Où je fus précipité. Qui m'éblouit encore. Sans pouvoir le comprendre.
Je marche sur des jambes sans même y réfléchir. Je respire aussi. Sans même y prendre garde.
Lorsque ça suffirait à étonner sans doute. Que ça mériterait que l'on s'y arrête un peu.
Le ciel comme un manteau où la vie est possible. Et le temps de le voir. Le bois et les échardes.
Les parfums d'une haie. Le son d'un asperseur. A la baie de Rosas. Et la nuit à surprendre.
Le soleil qui décline. Le rire de ma sœur. L'eau qui frémit au loin. Qui coule des jours heureux.
Des vagues de promesses. Le cycle des saisons. Les montagnes alentour. Mon regard qui s'attarde.
La terrasse sous mes pieds. L'appart sous la terrasse. La terre sous l'appart. Et des corps sous la terre.
La maison sur ma tête. Les étoiles au-dessus. Où Mars rougit un peu. Où mes rêves se perdent.
De l'infiniment grand aux mondes minuscules, l'infiniment petit, unis au crépuscule, tout se rejoint ici,
quand rien n'est invisible, quand tout est ressenti, à l'arôme du café, à l'odeur des cheveux,
au goût de nos baisers, touché par ta caresse, les mélanges de soi, le souvenir d'un lieu,
celui de ton sourire dans la nuit qui s'étoile, la chaleur du foyer ou celle de mes mains.
Ton absence est présente aussi vrai que je suis à l'endroit où mes yeux n'ont plus à te chercher.
Je t'ai dans mes paupières. Je t'ai dans mon ressac. Dans l'écume de tout ce qui peut se produire.

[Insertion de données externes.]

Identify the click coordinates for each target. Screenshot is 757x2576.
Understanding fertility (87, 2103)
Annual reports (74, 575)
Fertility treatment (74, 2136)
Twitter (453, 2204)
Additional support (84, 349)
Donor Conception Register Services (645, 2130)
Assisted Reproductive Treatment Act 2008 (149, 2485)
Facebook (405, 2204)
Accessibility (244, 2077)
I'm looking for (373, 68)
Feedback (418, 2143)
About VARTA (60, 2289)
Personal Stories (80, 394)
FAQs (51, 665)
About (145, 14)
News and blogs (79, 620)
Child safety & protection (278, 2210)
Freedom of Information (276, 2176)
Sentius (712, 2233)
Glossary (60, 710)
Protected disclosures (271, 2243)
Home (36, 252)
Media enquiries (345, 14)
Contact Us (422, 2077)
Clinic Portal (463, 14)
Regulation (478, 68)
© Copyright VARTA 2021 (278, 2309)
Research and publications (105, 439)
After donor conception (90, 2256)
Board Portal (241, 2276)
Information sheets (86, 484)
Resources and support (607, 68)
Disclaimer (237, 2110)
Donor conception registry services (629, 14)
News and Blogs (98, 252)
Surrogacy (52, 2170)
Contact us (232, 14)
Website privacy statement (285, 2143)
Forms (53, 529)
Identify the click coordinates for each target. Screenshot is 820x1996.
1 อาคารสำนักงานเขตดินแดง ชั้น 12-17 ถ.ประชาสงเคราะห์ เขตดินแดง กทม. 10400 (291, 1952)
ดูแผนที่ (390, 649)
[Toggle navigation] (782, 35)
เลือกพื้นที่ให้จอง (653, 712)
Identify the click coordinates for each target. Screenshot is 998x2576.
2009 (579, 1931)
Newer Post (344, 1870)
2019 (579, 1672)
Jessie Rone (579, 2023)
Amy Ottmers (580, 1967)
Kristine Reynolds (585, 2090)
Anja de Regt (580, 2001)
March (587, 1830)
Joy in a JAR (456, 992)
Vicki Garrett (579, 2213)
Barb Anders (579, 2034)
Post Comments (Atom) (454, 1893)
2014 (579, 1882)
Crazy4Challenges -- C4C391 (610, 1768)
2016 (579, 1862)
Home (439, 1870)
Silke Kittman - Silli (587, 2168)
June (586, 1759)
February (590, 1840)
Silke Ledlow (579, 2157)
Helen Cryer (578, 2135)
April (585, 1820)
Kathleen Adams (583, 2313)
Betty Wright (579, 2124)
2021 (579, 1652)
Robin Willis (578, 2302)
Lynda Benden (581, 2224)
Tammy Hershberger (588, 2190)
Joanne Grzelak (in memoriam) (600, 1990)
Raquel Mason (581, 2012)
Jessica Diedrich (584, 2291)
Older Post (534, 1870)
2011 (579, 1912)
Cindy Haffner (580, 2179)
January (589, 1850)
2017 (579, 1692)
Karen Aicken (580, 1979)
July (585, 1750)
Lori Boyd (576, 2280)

J'ai des vagues de toi qui montent et m'éclaboussent. Qui m'inondent encore et me remuent toujours.
Qui claquent sur ma peau. Qui me rincent à grande eau. Quand tu es l'océan fait de tout ce qui existe.
De tout ce qui m'entoure. Pour m'emporter au large. Me transporter ailleurs. Quand tu es le voyage.
Quand je suis le vaisseau, qui parcourt des grands fleuves aux plus petits ruisseaux,
le monde révélé, qui est plus que l'Espagne, qui est plus que la côte, qui a bouclé mes bagages
pour aller l'explorer, ou le redécouvrir, plus grand et plus vrai que ce que je croyais.
La maison de mon père, sur le port, a changé. Les nuages et la brume ont été balayés.
Un décor habité m'enveloppe si bien que je fonds dans les choses. L'univers je deviens.
Je te sens dans le vent, te reconnais toujours, dans le magma vivant de la Terre qui bruisse.
Je souris à la nuit puisque je suis le jour, en faisceaux de lumière sur les flots de la baie.
Qu'il n'y a pas de frontières, de montagnes qui puissent nous séparer vraiment,
nous tenir à distance, ni de vagues assez fortes pour me faire tomber.